In the records below, locate the line containing "Where should I click to: Click the", then extract it and all following lines exactly, ending with the last line.
--------------------------------------------------
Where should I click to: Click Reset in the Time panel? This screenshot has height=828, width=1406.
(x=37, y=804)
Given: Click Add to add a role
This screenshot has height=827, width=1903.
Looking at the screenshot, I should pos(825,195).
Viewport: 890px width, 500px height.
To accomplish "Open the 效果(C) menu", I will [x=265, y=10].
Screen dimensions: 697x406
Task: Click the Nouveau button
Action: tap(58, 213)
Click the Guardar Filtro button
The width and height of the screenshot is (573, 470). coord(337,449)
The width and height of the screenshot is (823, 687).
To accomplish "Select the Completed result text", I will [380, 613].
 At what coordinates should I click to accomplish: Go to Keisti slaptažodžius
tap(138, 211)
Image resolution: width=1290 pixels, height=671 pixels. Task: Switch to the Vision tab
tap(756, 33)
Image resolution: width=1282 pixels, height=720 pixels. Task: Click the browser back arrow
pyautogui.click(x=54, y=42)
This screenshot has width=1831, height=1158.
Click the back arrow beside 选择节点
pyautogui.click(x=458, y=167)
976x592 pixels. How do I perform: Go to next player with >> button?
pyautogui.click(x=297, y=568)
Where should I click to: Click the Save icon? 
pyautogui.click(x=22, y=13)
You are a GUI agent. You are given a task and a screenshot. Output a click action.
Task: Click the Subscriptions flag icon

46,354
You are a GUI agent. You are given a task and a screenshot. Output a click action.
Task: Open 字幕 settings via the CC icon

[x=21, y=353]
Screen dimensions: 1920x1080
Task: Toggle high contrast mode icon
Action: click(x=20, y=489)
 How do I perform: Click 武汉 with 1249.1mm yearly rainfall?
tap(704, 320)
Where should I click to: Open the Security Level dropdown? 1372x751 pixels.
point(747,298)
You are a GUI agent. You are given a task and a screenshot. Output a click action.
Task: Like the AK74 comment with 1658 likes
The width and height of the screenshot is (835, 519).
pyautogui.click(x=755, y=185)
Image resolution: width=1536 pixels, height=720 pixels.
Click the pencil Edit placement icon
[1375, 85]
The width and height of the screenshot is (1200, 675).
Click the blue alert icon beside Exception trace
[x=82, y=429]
--------------------------------------------------
**Solution to this task:**
Where should I click to: Click the Save icon? 
pyautogui.click(x=22, y=13)
You are a GUI agent. You are given a task and a screenshot. Output a click action.
Task: Click the Subscriptions flag icon

46,354
You are a GUI agent. You are given a task and a screenshot. Output a click action.
Task: Open 字幕 settings via the CC icon

[x=21, y=353]
Screen dimensions: 1920x1080
Task: Toggle high contrast mode icon
Action: click(x=20, y=489)
 How do I perform: Click 武汉 with 1249.1mm yearly rainfall?
tap(704, 320)
Where should I click to: Open the Security Level dropdown? 1372x751 pixels.
point(747,298)
You are a GUI agent. You are given a task and a screenshot. Output a click action.
Task: Like the AK74 comment with 1658 likes
The width and height of the screenshot is (835, 519).
pyautogui.click(x=755, y=185)
Image resolution: width=1536 pixels, height=720 pixels.
Click the pencil Edit placement icon
[1375, 85]
The width and height of the screenshot is (1200, 675).
Click the blue alert icon beside Exception trace
[x=82, y=429]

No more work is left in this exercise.